▶ _Stated exercise 1_: According to the gawk thread, what is the gawk software now automatically adding between the printed values?

▶ _Passage provided_:

Problem with output from gawk software in recent Cygwin installation

Brian Inglis Brian.Inglis@SystematicSw.ab.ca
Tue Jul 28 17:08:07 GMT 2020


On 2020-07-28 09:32, Bryan VanSchouwen via Cygwin wrote:
> On Tue, Jul 28, 2020 at 12:06 AM Brian Inglis wrote:
>> On 2020-07-27 15:58, Bryan VanSchouwen wrote:
>>> On Mon, Jul 27, 2020 at 4:20 PM Brian Inglis wrote:
>>>> On 2020-07-27 11:50, Michel LaBarre wrote:
>>>>> On July 27, 2020 12:52 PM, Eliot Moss wrote:
>>>>>> On 7/27/2020 11:47 AM, Bryan VanSchouwen wrote:
>>>>>>> I just tried executing an awk script using the most recent version
>>>>>>> of gawk, but the output did not turn out the way that it was supposed
>>>>>>> to.
>>>>>>> This script uses the following command to print the output data to
>>>>>>> the output file:
>>>>>>> print(cai[i], rpi[i], i) >
>>>>>>> "Fit_Height_correln_plot_-_cPuMP_vs_2NH2-cPuMP.dat"
>>>>>>> and previously, this command always printed the values of the three
>>>>>>> variables on a single line, separated by spaces; however, now the
>>>>>>> gawk software is automatically adding hard-returns between the
>>>>>>> values, resulting in the three values being printed on separate lines
>>>>>>> within the data file.

▶ _Stated exercise 2_: Update the rows in the stretch from the line containing "Where should I" through the end of the rows, changing "Switch to" to "Go to" and keeping everything else the same. Leave the pictures out.

▶ _Entries provided_:

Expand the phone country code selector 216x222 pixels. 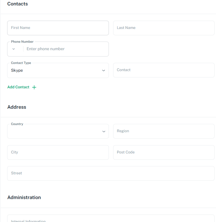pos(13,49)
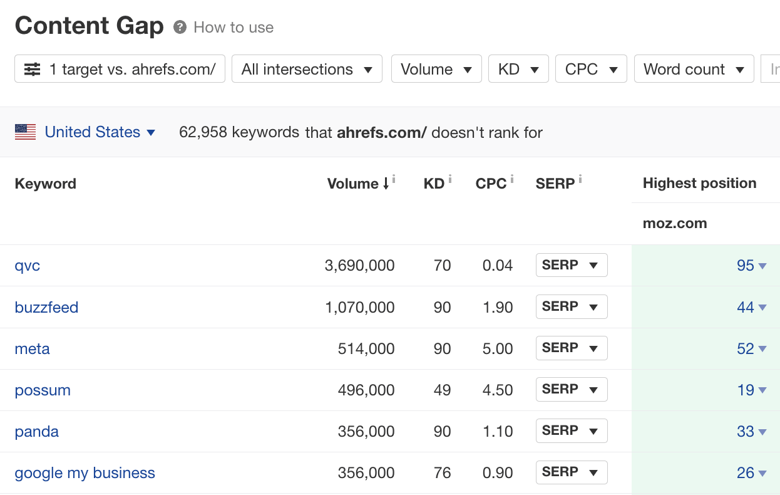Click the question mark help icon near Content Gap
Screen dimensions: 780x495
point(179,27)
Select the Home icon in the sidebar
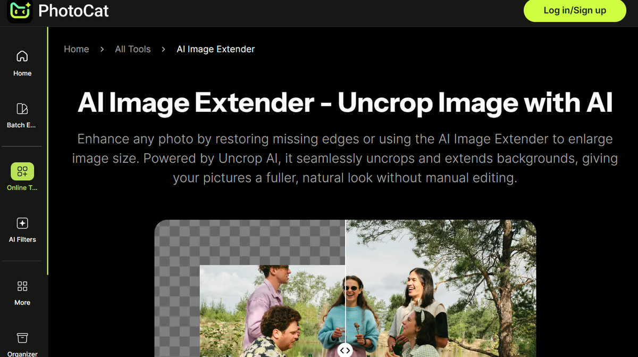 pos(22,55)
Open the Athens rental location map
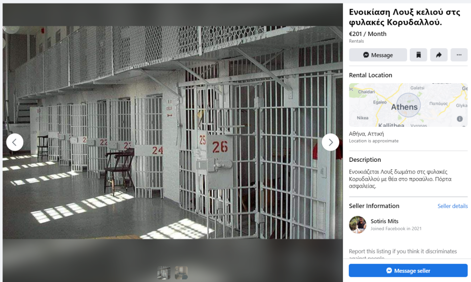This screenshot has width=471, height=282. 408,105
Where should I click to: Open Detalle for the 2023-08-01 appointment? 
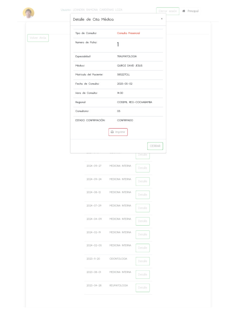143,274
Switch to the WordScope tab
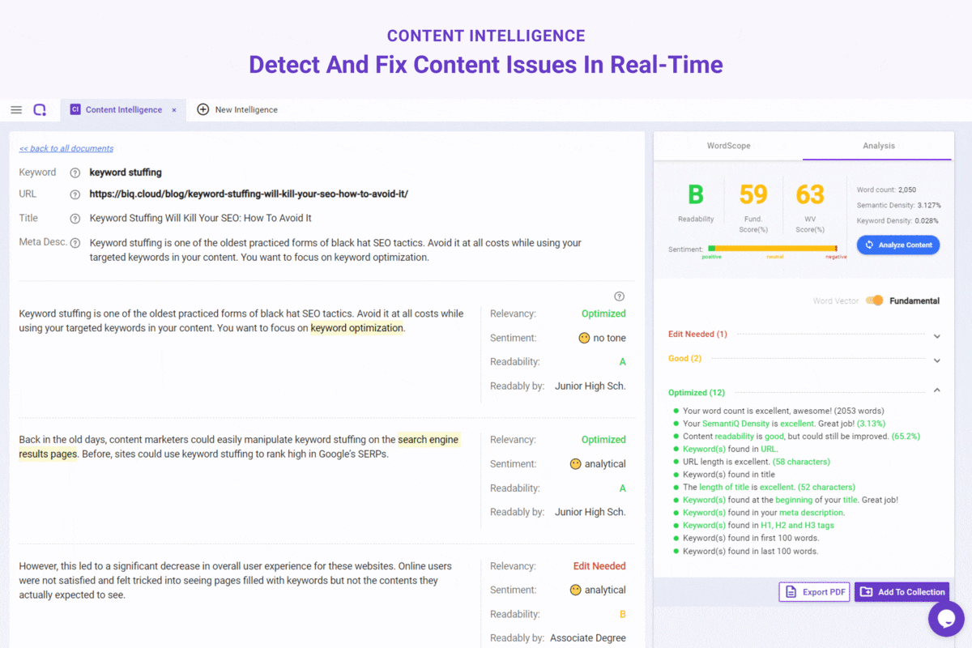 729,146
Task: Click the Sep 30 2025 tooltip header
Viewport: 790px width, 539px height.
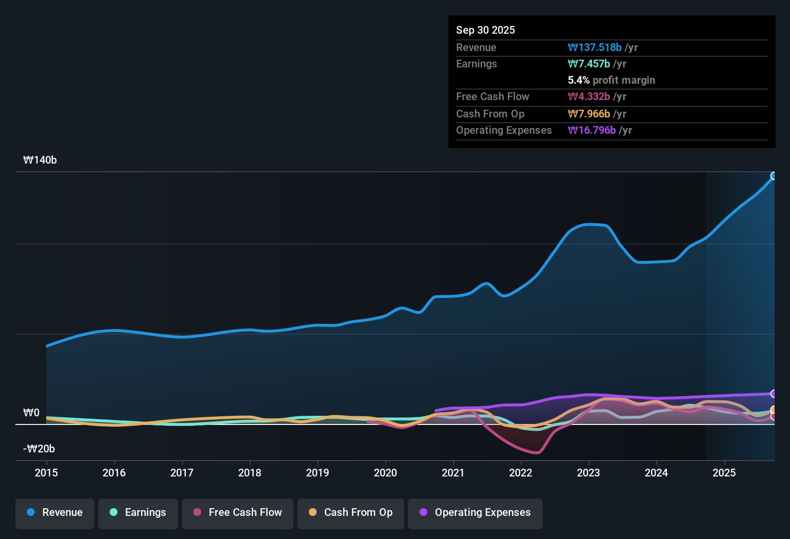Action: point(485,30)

▶ _Task answer 1_: Hard-returns, so the three values print on separate lines in the data file.

▶ _Task answer 2_:
Where should I click to: Open Detalle for the 2023-08-01 appointment? 
143,274
Go to the WordScope tab
 729,146
Task: Click the Sep 30 2025 tooltip header
Viewport: 790px width, 539px height.
Action: point(485,30)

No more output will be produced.